* **Dataset entries**:
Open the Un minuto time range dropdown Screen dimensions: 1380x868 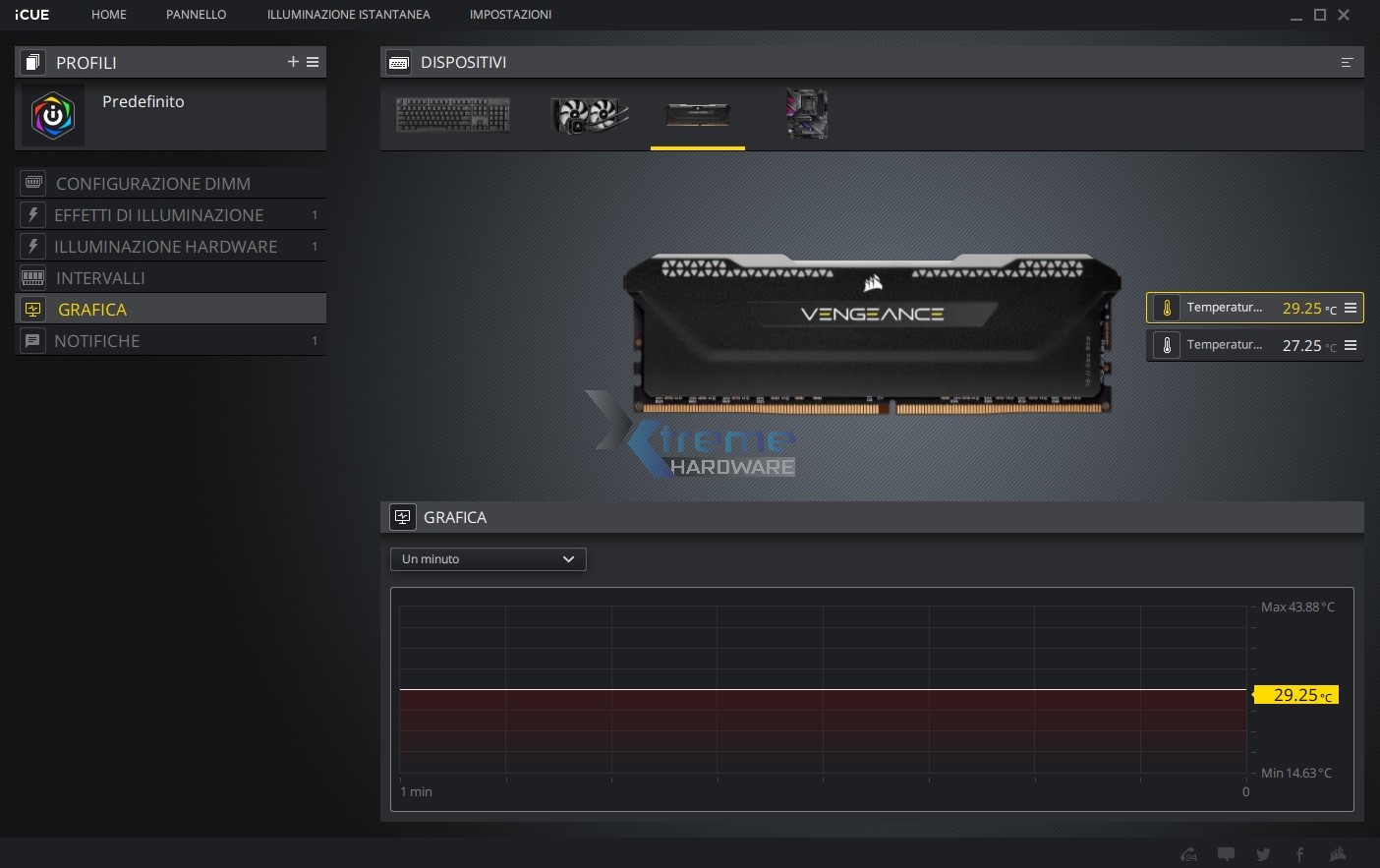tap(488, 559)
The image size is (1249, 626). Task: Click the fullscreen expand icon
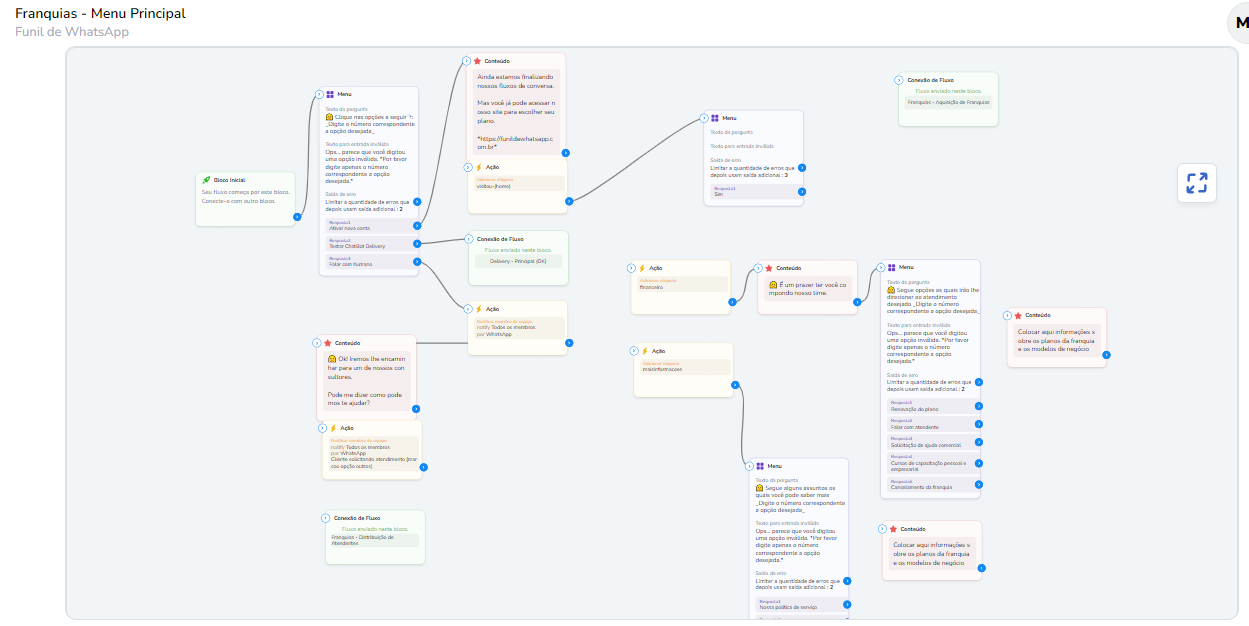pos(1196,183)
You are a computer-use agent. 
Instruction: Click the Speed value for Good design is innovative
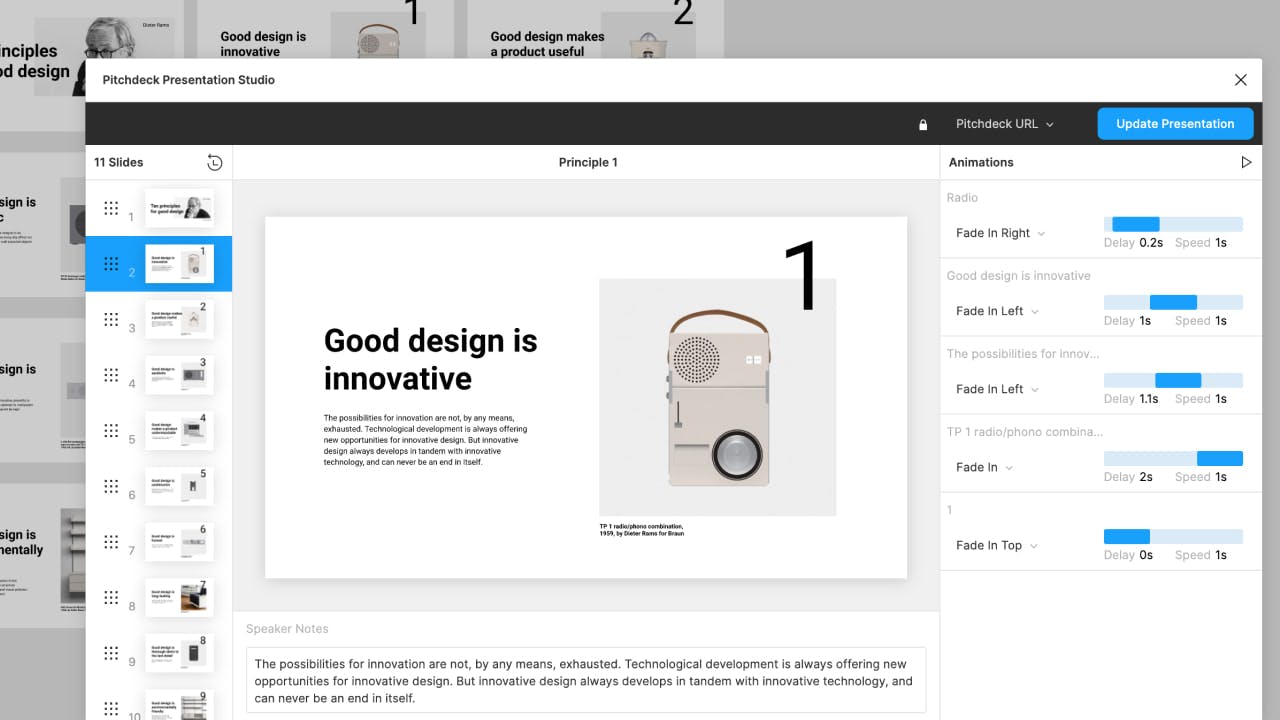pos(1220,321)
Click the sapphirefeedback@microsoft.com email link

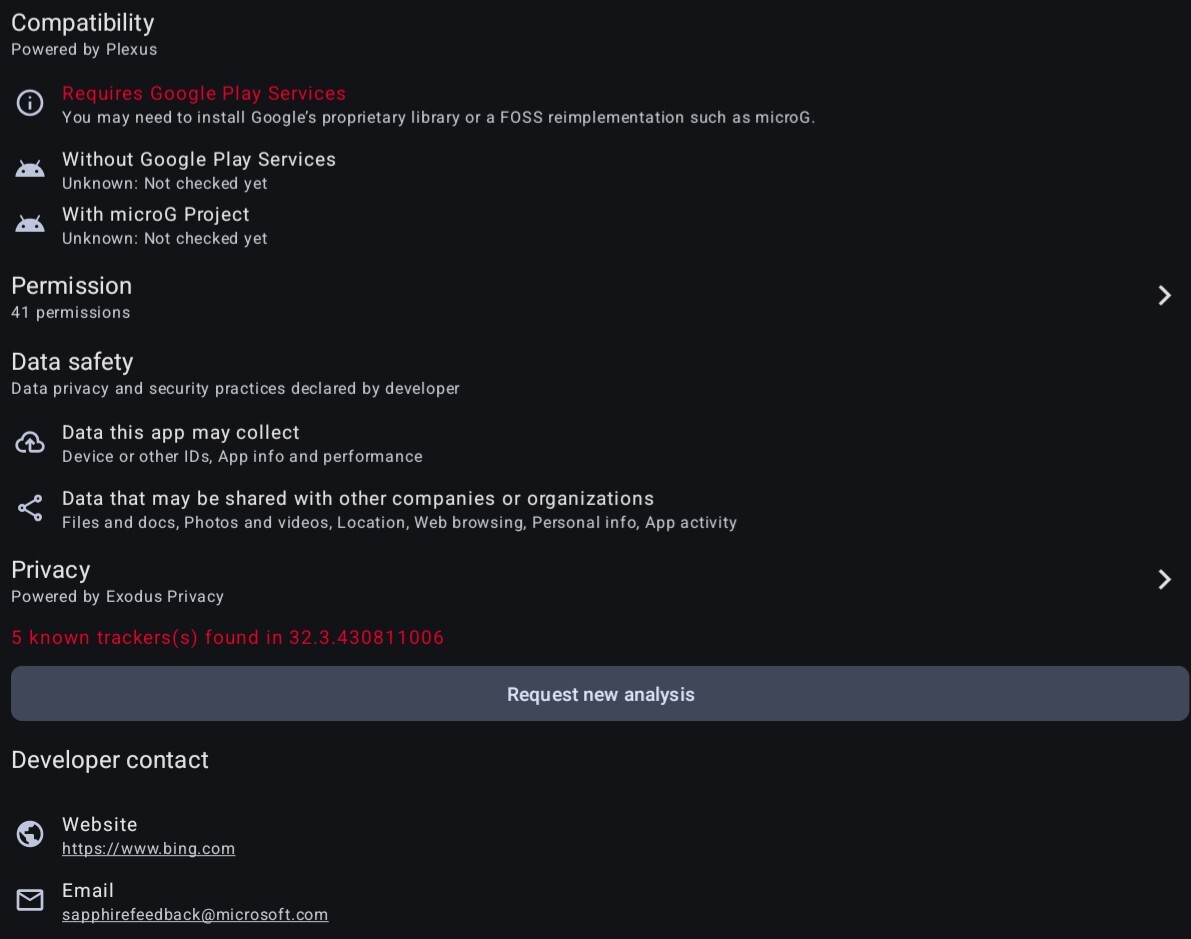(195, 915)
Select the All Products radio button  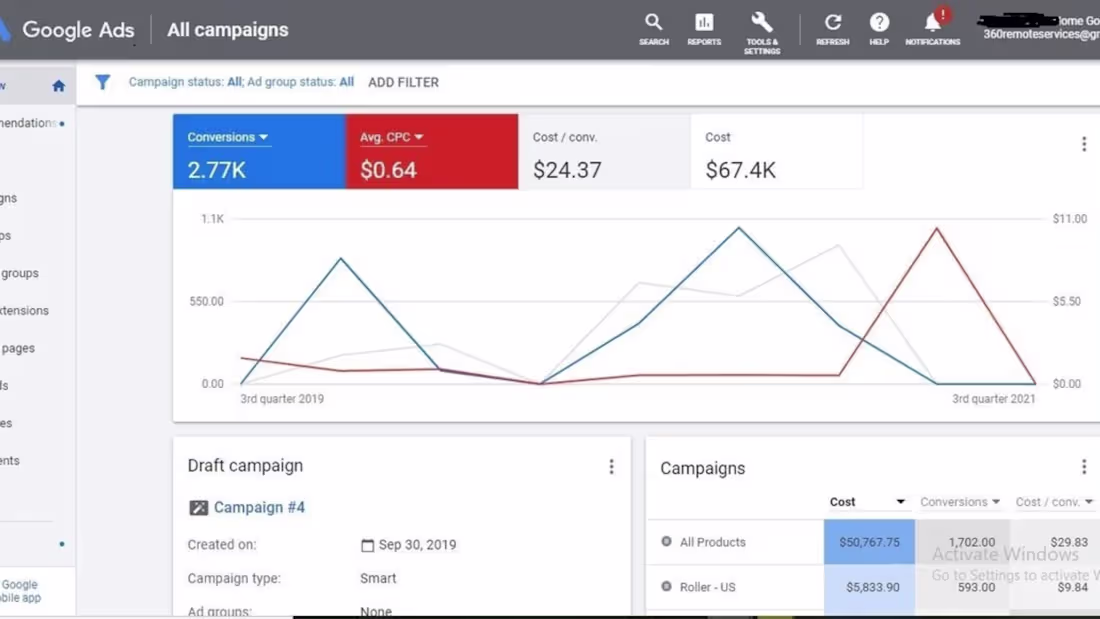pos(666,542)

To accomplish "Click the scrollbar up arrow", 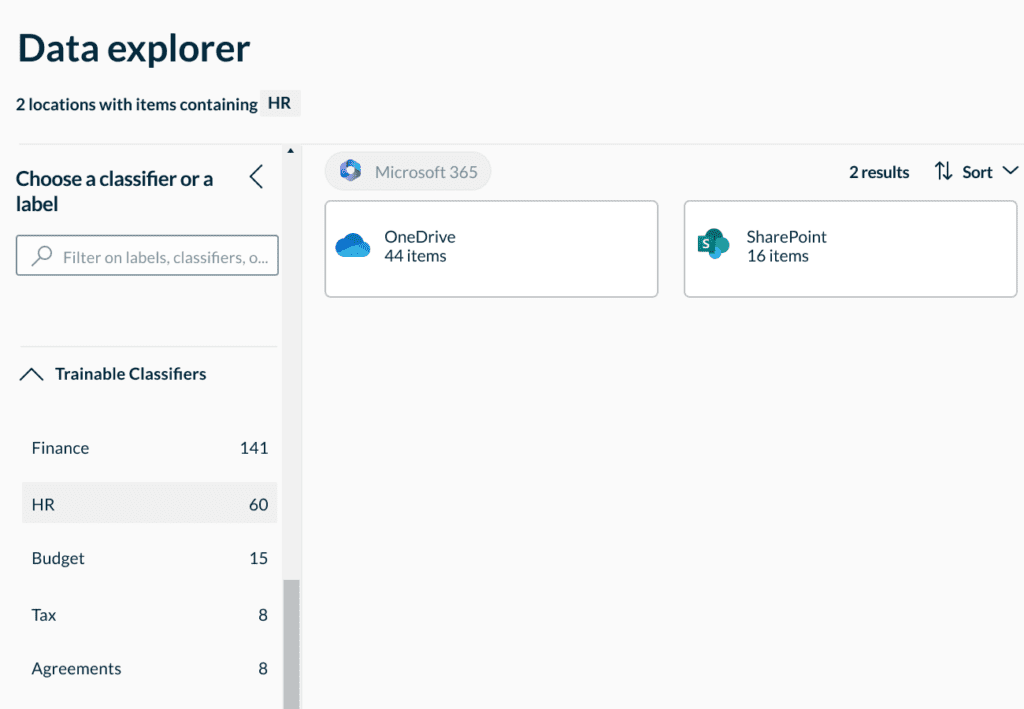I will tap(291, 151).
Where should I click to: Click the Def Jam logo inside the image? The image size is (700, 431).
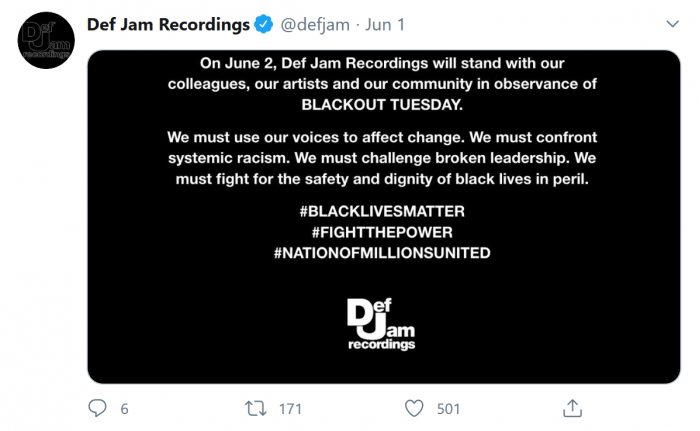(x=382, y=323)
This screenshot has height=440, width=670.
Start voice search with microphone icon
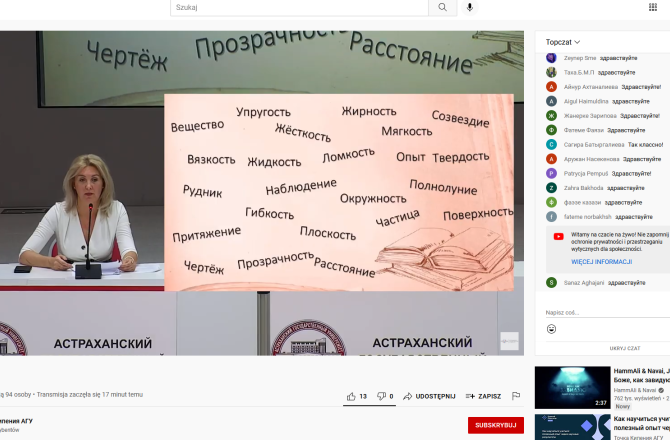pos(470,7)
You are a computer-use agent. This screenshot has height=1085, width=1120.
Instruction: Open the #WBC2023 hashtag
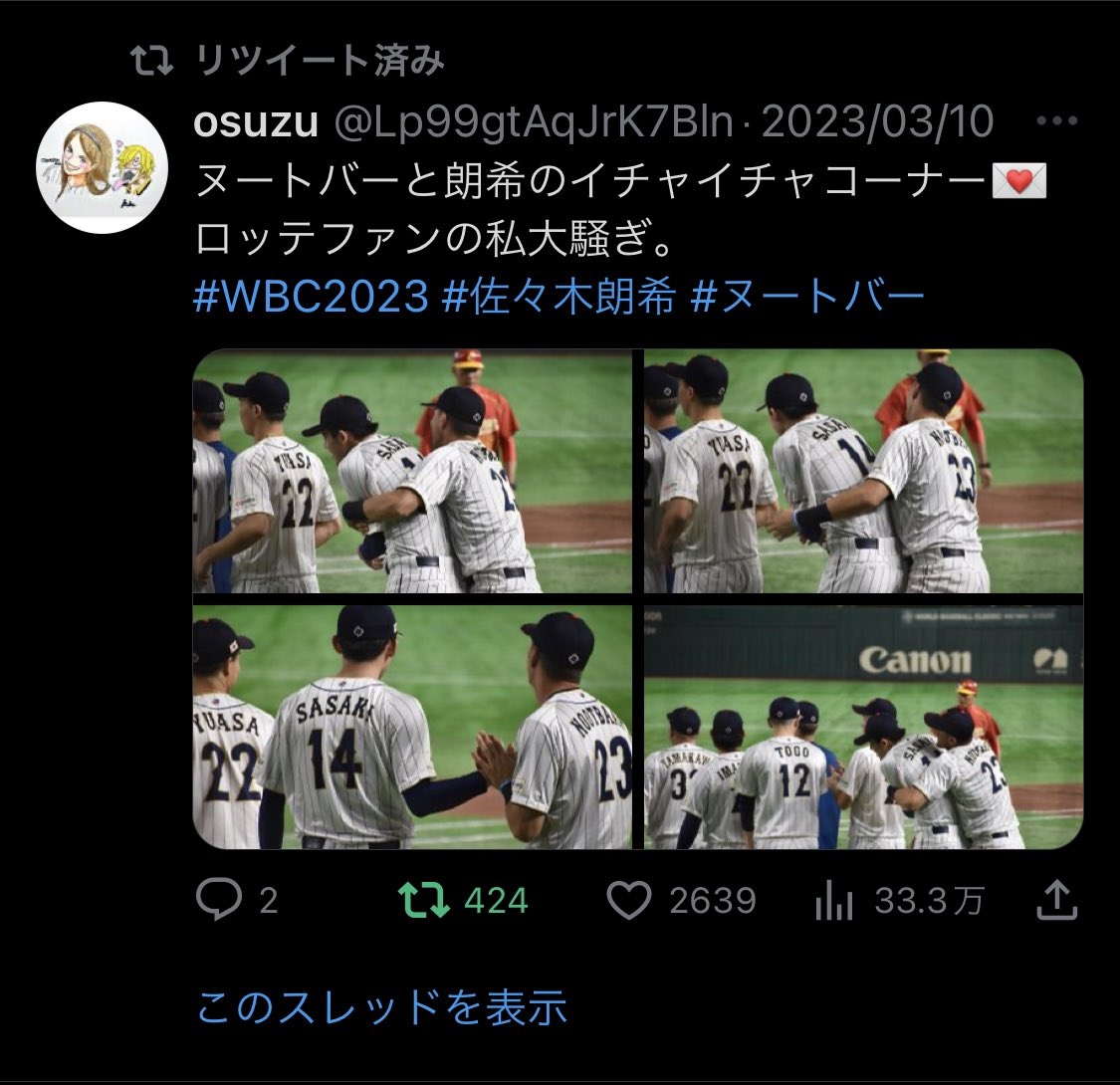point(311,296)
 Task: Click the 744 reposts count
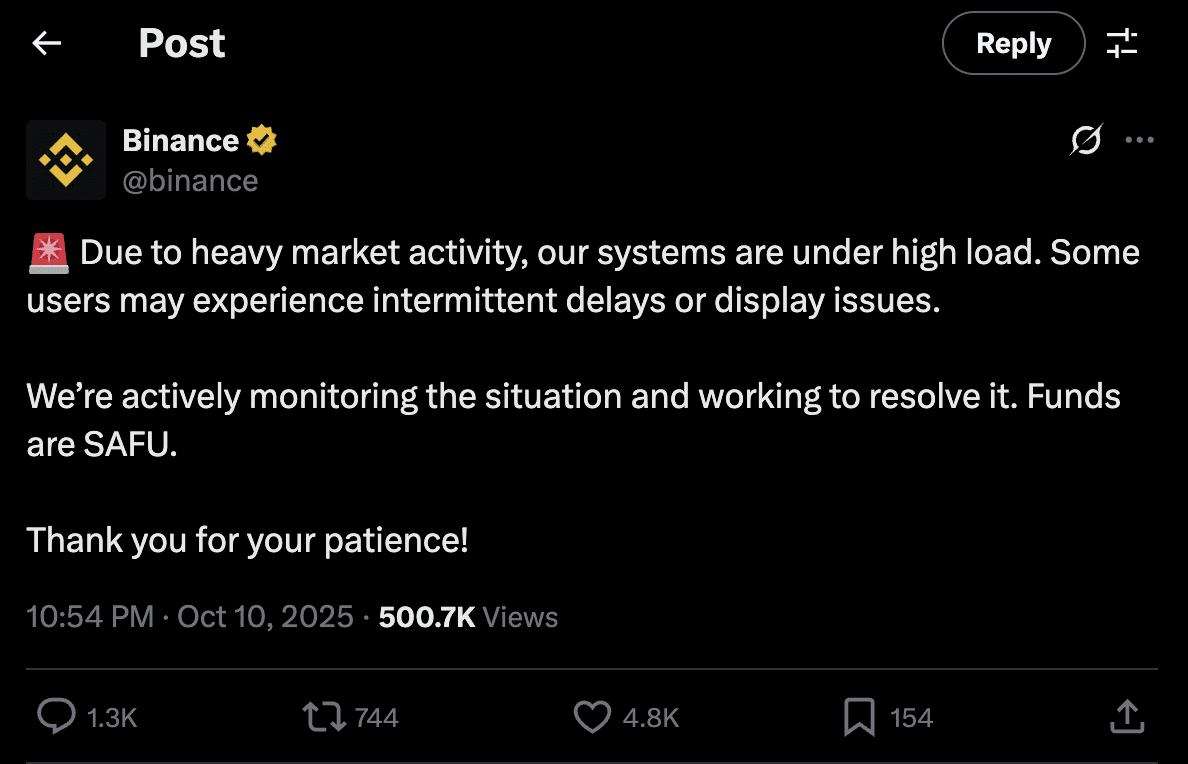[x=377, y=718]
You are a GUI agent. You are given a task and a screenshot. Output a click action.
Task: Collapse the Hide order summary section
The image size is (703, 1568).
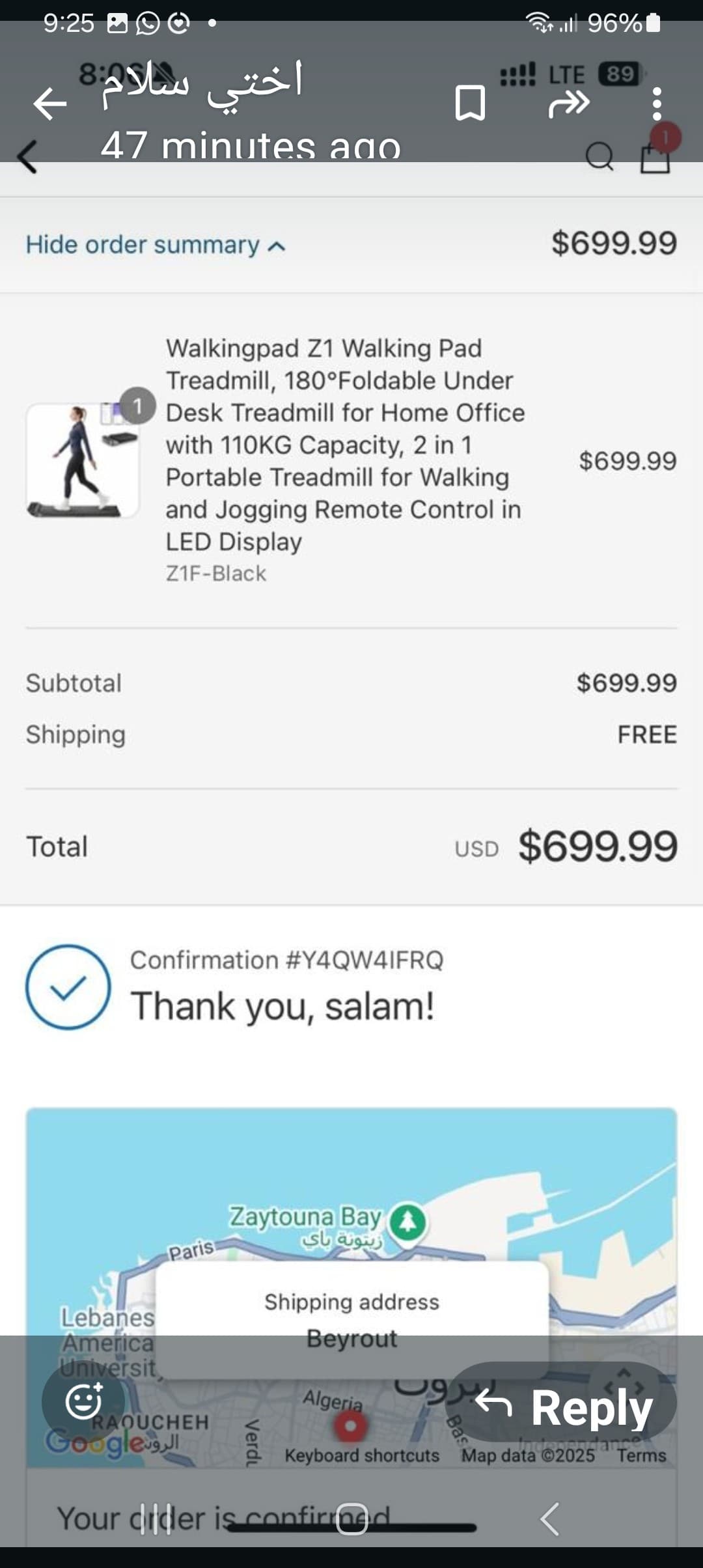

* **Task goal**: Transcribe exactly the line that contains "You are a computer-use agent. This" and each line after it through the end of the listing. Leave out the pictures.

* **Expected output**:
You are a computer-use agent. This screenshot has height=1085, width=1120.
Instruction: Open the #WBC2023 hashtag
point(311,296)
 Task: Click the 744 reposts count
[x=377, y=718]
You are a GUI agent. You are given a task and a screenshot. Output a click action.
Task: Collapse the Hide order summary section
The image size is (703, 1568).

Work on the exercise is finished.